## Excerpted passage
╔══

Now that I’m in a mainline church, whenever I talk about growing up in the Southern Baptist Convention (and earning my degree from an SBC school), it’s not rare to get side looks or the occasional “you poor thing…”
As I reflect over the 18 years of life in the SBC, and how that shaped me as a person, I’m quite thankful for growing up in the tradition. Sure, religion is messy in general, and that particular faith tradition carries the stigma of exclusive theology. Yet, it shaped so many beautiful things about myself and how I see the world.
It taught me to value God’s Word
Conservative church tradition holds the Bible as God’s word and puts it above all else. This means that no man is the ultimate authority, but the Bible is. Of course, it takes a lot of faith to believe in a written document as the last authority on earth; yet because of the weight it holds, it’s learned that every answer to life can be found in there. This enriches life, because it brings a sense of simplicity that life never has.
Plus, I can quite scripture like mad-crazy, and Jesus juke any situation.
It taught me to center everything on Christ
Many conservative churches teach the art of self-reflection through altar calls that ask you to examine how you’re living your life. Every week, you are reevaluating your relationship with God, keeping it centered, and staying focused on the process of sanctification. Done right, this means you become incredibly self-aware and humble. Philippians 2, a beautiful passage on how Christ lived on earth, becomes a ruler for life.
It showed me how to live in an authentic church community
In SBC life, everything revolves around the church. It can be obnoxious at times to be at church so much, but it forces close community with those you’re around. I loved having ten grandmas at church, potluck dinner every Sunday, and being a part of “life group.” Many times, Millennials with more mainline theology will ride it out in a conservative church, primarily because of the community that is there.

╚══

## Extracted records
╔══

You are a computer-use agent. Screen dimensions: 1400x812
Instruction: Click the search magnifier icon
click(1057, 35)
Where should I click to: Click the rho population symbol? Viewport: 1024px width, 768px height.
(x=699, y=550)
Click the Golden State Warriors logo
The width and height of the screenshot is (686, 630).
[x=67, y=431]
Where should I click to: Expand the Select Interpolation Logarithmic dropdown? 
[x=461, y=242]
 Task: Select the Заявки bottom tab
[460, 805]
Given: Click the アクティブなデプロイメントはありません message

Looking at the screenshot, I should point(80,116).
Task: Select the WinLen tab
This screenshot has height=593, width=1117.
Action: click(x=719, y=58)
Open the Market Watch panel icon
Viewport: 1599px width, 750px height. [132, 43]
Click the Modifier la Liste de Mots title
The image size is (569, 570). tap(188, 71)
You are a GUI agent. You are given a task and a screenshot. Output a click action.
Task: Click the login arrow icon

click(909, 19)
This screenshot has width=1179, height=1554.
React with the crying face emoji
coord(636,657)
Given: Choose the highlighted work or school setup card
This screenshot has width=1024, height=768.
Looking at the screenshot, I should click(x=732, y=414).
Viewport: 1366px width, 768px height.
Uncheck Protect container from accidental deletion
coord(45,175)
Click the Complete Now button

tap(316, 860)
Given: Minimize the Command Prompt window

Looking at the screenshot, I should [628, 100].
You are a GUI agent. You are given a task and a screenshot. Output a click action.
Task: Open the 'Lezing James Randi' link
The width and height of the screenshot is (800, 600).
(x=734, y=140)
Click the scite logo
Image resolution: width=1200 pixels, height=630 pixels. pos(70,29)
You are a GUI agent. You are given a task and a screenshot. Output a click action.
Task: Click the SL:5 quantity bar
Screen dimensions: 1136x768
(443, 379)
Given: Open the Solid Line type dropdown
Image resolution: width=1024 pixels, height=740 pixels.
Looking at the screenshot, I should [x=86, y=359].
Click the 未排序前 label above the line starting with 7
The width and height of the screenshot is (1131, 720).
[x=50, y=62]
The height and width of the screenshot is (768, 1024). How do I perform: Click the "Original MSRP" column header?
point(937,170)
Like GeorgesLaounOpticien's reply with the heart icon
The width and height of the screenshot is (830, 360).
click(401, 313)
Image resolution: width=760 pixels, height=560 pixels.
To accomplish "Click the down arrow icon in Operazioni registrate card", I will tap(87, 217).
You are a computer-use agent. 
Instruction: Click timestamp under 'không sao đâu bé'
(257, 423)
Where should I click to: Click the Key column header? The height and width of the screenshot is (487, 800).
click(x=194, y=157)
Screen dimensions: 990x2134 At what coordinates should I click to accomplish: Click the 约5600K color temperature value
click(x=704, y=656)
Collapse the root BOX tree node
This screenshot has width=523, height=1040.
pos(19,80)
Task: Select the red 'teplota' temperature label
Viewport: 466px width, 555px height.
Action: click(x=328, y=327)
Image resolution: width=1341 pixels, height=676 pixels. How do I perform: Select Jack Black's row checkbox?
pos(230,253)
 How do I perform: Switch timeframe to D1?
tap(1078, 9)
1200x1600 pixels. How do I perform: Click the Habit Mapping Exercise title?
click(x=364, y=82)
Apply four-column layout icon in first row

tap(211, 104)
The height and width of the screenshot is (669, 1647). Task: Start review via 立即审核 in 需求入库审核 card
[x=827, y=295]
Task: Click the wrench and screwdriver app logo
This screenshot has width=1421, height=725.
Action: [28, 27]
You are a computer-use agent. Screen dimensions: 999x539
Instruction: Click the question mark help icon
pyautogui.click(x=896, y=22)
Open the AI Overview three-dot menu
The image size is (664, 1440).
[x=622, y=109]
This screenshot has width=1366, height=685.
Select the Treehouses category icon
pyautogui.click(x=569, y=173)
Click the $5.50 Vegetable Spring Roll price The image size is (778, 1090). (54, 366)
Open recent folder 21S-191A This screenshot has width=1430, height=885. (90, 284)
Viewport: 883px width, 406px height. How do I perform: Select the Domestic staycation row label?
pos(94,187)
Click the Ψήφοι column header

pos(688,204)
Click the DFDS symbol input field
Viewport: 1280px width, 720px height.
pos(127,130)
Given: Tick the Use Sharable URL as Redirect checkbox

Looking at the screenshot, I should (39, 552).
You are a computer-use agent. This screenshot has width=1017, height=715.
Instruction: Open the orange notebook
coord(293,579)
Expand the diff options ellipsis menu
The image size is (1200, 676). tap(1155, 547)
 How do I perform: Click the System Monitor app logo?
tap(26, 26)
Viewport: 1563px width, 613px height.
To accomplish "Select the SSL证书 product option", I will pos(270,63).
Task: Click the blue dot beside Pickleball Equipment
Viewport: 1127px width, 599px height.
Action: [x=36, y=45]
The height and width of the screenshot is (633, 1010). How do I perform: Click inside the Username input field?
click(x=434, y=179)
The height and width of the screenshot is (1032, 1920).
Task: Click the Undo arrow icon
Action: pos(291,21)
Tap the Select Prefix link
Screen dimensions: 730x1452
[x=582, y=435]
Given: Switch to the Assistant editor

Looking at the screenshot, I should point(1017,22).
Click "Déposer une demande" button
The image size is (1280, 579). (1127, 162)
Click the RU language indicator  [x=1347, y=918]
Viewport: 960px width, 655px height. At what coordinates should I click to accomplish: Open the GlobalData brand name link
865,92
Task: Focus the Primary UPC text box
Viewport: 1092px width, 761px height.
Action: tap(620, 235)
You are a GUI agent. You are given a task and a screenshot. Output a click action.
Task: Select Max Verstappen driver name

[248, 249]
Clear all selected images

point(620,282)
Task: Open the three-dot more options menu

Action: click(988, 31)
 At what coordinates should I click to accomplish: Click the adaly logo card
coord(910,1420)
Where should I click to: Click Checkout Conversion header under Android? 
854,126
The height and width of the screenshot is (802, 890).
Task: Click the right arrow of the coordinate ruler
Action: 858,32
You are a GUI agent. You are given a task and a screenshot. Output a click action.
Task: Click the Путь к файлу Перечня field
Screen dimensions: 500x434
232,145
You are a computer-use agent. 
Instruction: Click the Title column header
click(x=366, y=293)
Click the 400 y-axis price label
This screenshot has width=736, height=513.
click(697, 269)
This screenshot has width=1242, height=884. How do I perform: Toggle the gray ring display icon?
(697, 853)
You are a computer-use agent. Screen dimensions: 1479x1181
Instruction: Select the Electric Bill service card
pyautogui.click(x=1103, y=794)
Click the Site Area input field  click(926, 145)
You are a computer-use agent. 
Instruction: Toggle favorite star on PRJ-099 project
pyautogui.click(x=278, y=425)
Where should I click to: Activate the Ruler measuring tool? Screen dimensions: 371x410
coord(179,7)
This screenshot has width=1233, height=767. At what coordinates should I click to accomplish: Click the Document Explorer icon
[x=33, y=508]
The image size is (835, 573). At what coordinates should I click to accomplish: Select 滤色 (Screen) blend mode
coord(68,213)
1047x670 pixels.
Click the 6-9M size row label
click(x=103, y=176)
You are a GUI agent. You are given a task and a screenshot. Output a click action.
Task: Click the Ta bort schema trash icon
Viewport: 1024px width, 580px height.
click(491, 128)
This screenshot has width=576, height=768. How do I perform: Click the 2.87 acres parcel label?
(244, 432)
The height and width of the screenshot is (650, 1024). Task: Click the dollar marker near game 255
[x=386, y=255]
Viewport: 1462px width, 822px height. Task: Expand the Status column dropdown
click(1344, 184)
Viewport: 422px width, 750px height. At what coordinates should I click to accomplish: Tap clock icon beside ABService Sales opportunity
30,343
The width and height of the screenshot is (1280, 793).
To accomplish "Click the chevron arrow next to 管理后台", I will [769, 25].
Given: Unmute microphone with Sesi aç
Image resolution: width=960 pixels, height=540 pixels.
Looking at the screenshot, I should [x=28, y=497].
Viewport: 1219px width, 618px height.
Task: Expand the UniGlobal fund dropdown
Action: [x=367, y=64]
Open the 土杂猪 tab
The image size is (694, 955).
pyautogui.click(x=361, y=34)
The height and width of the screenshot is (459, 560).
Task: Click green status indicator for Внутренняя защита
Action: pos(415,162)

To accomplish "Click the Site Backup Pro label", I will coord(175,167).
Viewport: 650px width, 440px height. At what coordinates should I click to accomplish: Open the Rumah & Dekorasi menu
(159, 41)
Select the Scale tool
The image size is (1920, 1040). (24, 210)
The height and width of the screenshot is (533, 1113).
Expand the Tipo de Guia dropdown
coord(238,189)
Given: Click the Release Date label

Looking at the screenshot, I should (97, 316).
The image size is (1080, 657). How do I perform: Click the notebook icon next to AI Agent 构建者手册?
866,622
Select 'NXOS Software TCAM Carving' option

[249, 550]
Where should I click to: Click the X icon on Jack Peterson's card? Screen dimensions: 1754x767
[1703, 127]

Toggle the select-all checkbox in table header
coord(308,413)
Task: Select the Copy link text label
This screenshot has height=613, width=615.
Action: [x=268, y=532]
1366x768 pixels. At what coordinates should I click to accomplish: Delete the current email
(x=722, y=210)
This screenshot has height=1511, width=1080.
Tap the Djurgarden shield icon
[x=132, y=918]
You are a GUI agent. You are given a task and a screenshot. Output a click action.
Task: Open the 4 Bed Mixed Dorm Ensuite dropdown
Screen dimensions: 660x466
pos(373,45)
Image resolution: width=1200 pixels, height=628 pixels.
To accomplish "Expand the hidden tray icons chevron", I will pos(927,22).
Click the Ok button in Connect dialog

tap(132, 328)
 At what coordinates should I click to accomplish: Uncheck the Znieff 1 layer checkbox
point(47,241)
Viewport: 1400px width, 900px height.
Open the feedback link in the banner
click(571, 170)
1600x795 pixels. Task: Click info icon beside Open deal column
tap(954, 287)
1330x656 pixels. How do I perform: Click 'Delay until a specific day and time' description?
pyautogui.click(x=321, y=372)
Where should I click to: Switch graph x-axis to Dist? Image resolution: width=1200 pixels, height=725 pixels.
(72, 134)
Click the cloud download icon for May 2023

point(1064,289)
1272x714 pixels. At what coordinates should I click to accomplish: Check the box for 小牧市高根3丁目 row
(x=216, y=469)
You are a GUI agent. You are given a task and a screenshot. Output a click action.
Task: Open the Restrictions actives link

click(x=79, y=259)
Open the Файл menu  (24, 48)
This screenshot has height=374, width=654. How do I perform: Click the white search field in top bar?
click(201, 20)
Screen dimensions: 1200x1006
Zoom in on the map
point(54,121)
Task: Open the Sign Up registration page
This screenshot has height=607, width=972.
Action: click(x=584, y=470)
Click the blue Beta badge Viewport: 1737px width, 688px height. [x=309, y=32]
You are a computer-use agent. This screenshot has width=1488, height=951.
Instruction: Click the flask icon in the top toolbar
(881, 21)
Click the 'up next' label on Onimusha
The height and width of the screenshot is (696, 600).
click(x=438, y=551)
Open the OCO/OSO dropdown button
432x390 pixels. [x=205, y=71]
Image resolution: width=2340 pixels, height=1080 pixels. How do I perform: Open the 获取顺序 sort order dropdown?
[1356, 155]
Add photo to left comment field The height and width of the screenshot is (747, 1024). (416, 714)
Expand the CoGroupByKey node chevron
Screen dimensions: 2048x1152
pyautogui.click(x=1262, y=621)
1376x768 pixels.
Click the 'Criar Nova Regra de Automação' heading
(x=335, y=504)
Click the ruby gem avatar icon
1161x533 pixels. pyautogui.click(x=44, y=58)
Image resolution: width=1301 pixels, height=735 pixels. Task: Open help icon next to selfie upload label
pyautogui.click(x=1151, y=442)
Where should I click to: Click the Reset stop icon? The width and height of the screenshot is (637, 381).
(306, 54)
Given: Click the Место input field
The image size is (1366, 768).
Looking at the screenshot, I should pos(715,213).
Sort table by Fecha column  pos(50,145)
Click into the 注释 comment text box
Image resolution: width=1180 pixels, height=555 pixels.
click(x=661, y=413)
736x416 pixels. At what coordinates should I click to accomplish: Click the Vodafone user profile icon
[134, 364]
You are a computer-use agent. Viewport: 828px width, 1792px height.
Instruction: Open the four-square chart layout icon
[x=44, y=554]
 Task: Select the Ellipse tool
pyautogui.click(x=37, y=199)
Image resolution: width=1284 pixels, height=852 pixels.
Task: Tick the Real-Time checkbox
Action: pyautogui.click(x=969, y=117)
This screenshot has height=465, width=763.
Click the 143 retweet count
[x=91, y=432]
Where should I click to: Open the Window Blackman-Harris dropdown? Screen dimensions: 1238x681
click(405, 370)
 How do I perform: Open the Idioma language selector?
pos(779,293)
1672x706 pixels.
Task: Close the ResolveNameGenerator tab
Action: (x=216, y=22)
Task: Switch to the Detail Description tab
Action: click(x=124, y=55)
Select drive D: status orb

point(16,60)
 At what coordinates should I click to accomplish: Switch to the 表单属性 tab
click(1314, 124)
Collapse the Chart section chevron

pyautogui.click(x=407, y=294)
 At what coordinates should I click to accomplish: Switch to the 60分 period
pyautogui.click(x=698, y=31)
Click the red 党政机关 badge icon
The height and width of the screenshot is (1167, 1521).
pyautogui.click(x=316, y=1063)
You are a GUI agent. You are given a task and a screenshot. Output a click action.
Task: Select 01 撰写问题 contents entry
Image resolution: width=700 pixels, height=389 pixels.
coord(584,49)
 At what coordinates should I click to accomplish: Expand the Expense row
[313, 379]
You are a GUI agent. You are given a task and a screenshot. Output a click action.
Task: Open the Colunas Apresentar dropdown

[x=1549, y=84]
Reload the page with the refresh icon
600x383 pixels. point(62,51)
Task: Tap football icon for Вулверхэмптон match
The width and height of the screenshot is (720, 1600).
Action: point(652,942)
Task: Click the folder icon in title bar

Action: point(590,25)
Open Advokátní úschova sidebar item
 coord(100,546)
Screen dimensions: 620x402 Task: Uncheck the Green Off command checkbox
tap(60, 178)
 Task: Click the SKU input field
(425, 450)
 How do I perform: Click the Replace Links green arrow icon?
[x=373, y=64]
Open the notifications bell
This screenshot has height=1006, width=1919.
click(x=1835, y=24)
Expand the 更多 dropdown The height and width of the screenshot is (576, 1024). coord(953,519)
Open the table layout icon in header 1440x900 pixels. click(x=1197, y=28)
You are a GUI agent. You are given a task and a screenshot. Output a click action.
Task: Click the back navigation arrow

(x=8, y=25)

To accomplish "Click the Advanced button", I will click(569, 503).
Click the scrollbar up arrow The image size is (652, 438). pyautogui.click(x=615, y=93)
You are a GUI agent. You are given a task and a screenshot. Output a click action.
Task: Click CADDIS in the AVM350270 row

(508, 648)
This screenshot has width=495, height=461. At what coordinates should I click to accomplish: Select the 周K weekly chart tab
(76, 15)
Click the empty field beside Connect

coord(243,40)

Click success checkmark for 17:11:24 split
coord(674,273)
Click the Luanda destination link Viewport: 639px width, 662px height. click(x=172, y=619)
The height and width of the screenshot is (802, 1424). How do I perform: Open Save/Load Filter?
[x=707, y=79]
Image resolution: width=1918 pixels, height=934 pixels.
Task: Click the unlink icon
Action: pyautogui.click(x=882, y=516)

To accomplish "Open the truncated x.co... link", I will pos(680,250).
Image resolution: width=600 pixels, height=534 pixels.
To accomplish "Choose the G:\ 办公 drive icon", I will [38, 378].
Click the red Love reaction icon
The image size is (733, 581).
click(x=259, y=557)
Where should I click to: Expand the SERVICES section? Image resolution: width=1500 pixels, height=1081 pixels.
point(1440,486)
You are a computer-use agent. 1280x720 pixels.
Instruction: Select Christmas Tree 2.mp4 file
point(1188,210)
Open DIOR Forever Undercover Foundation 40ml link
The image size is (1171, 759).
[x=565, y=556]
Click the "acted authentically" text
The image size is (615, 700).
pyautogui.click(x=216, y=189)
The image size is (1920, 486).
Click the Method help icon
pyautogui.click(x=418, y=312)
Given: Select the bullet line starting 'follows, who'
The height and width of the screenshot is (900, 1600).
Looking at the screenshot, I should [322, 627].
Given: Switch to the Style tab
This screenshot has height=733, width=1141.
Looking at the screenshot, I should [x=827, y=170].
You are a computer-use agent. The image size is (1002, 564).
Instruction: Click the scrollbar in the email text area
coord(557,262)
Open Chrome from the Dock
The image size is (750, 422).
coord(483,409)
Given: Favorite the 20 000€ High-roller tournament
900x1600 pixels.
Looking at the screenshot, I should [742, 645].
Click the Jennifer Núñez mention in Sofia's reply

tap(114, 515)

╚══

## Description of the task
In the reflection on growing up in the Southern Baptist Convention, what does conservative church tradition treat as the ultimate authority? Rely only on the text, not on the records.

## Completed task
The Bible, held as God's word.